» **THE PROBLEM**
Could you set down the records below exactly as they are, with no pictures?

(Data items)
-----
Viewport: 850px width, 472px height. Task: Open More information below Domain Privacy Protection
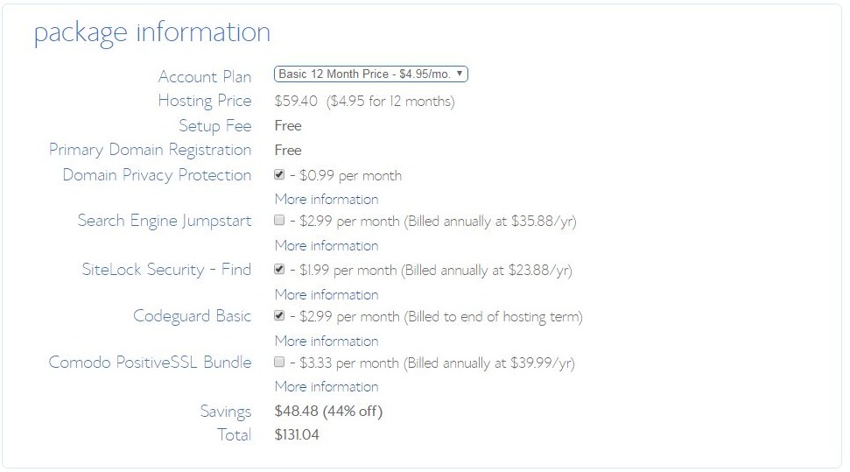point(327,199)
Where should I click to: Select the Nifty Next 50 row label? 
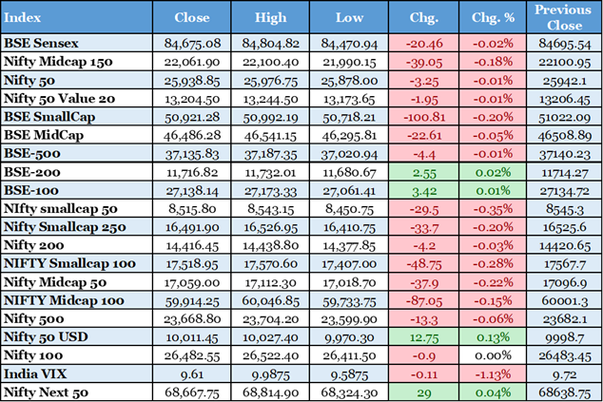49,391
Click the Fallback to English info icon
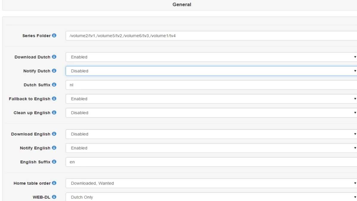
-----
» **SOLUTION FOR THIS EXERCISE**
Viewport: 850px width, 472px height. Task: Open More information below Domain Privacy Protection
point(327,199)
Where should I click to: Select the Nifty Next 50 row label? 
49,391
Click the Fallback to English info icon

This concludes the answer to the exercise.